Now, after my post "new feature request" but before the hoopla unfolded here
at www-svg surrounding the issue of "is SVG SMIL really going to go the way
of dinosaurs?", someone from Google had actually written to me, saying, in
essence "this is a good idea" why don't you write to the good folks at

I did. I remembered there was a fellow who presented at The Graphical Web
2009, when Google hosted the conference [2], who was from Wikipedia, so I
thought: I will write to him. So I did. He happened to be the CTO there.
He seemed quite enthusiastic about the idea of animated and interactive SVG
at Wikipedia. So in answer to someone's question: yes, we have interest from
folks who would appear to be important at two important places: the only two
places that actually allow display of user-uploaded SVG.

That's the best I can do for now, in terms of reply to the various
conversations this topic brought up. It is good to see that the idea has
some receptivity, both in the "real world" and at www-svg. 

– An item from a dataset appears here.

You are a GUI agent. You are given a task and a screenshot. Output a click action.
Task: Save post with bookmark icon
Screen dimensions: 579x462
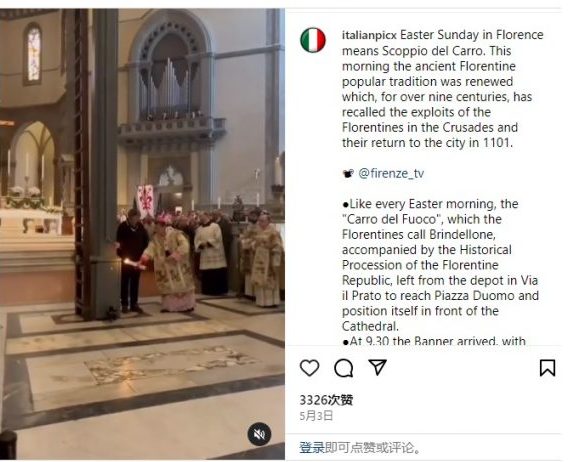(547, 368)
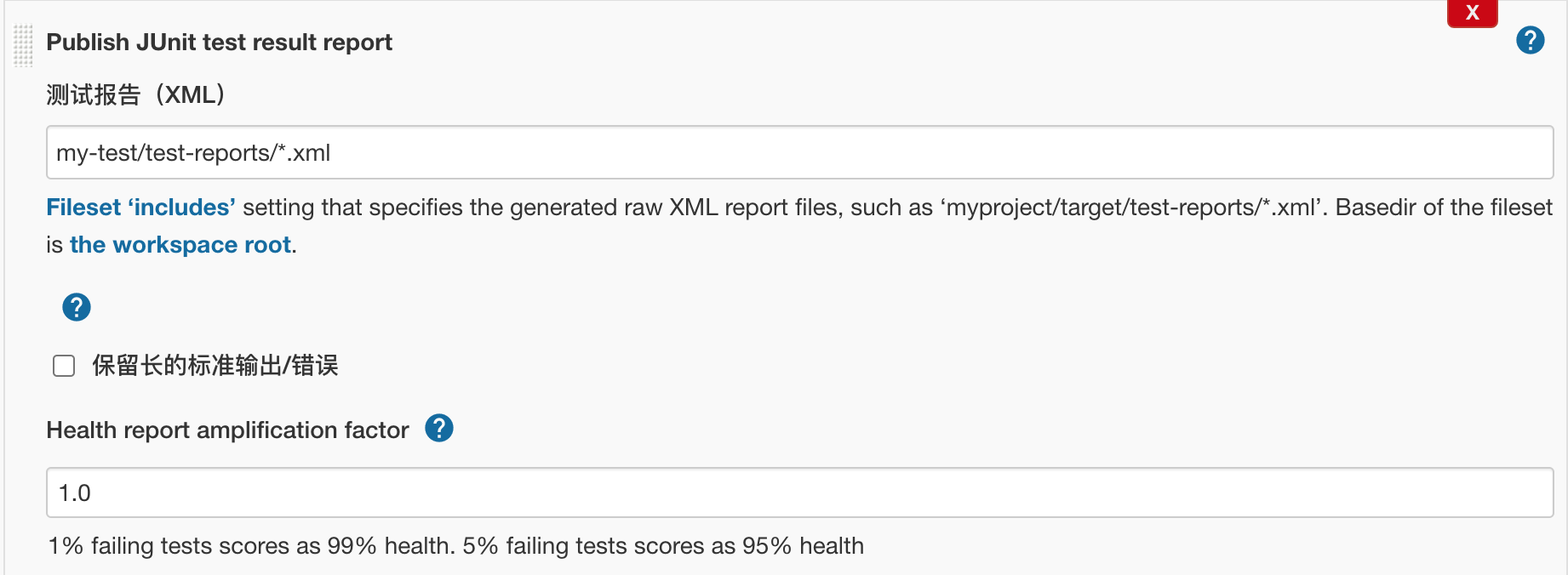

In response to Daniel Hobart's concern in which he writes "I'm mildly
concerned that this might violate authors' expectations about what
user-submitted images are capable of doing.", I appreciate the thoughtful
concern, I'm not sure how it might be problematic. The places like Facebook
and Google Plus and Twitter that are still afraid of SVG might as well get
the whole nine yards (including non-scripted interactivity) when they
finally (we would hope) overcome their apparent fear of things like SVG.
Users have seen interactive images (Adobe ImageReady rollovers and the like
for 20+ years) and I have seen people in three different social environments
ask for interactive images on social media. I'm not saying that there isn't
a problem, it's just not in focus for me yet.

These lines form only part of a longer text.